First of all, Andrew Sullivan
can't read. I assumed he could, but he can't.
Billmon, as he's wont to do, nails it:
If the inhabitants of greater Dachau could ignore the smoke billowing from the chimneys of the invisible, unmentionable camp up on the hill, why shouldn't we expect most Americans to ignore what's going on in Guantanamo, or Bagram or Abu Ghraib -- or any of the other islands in the archipelago?
Conservatives, of course, froth at the use of such terms, which is why the propaganda machine immediately zeroed in on Durbin's reference to an extreme nationalist party that flourished in a certain central European country in the 1930s and early 1940s. Just as they popped a vein over Amnesty International's use of a Russian word for forced labor camp.

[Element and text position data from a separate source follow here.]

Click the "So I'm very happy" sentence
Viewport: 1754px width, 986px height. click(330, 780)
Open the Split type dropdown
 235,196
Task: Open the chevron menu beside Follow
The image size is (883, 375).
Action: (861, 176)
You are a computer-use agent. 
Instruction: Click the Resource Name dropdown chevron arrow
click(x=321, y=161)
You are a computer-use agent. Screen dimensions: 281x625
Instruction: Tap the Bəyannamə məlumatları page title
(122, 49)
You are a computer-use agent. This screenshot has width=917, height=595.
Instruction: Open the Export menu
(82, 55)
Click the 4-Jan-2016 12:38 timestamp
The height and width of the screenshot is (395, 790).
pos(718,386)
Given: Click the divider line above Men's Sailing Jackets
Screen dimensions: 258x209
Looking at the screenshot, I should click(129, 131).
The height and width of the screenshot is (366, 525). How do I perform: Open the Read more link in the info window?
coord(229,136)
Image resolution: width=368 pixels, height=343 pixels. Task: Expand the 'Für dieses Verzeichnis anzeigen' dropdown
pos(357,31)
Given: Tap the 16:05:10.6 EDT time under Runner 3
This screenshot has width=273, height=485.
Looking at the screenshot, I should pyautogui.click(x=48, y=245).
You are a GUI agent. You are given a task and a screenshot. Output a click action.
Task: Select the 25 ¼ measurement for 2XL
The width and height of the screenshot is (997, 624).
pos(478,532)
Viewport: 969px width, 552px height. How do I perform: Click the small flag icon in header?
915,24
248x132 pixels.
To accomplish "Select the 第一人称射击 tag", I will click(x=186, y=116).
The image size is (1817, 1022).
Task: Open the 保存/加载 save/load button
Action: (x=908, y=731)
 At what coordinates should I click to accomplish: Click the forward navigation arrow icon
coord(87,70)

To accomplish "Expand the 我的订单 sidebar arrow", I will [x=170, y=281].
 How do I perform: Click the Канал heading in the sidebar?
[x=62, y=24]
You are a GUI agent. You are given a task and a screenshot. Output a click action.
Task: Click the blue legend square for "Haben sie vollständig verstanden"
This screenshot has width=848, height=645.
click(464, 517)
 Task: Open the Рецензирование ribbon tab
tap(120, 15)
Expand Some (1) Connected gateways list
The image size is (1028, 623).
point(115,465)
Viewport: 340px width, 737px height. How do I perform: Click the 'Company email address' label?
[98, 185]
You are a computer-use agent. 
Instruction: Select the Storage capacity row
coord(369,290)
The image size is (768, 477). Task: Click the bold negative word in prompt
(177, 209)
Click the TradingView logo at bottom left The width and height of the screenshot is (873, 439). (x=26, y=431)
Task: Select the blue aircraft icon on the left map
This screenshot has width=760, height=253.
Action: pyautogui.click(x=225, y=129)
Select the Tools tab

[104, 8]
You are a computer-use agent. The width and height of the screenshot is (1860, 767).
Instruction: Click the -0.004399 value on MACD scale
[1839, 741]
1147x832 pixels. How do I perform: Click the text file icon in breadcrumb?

Strictly on the facts of the case, they are correct: The American archipelago is just a series of flyspecks compared to its Soviet predecessor. At its peak, the Soviet gulags held an estimated 2.5 million prisoners. The number of deaths -- by torture, execution, disease or deliberate starvation -- has to be counted in the hundreds of thousands, if not millions. The KGB, meanwhile, set a record for the assembly-line murder of political prisoners that I don't think has been matched since, not even by that wannabe Saddam.
As for the central European extremist leader, well, we all know what he did.
I guess that's enough to satisify most conservatives. (Maybe they should print up some bumper stickers: "America: Still better than Stalin.") But some of us have slightly higher expectations of a modern parliamentary democracy.
Is this really such a hard point to understand?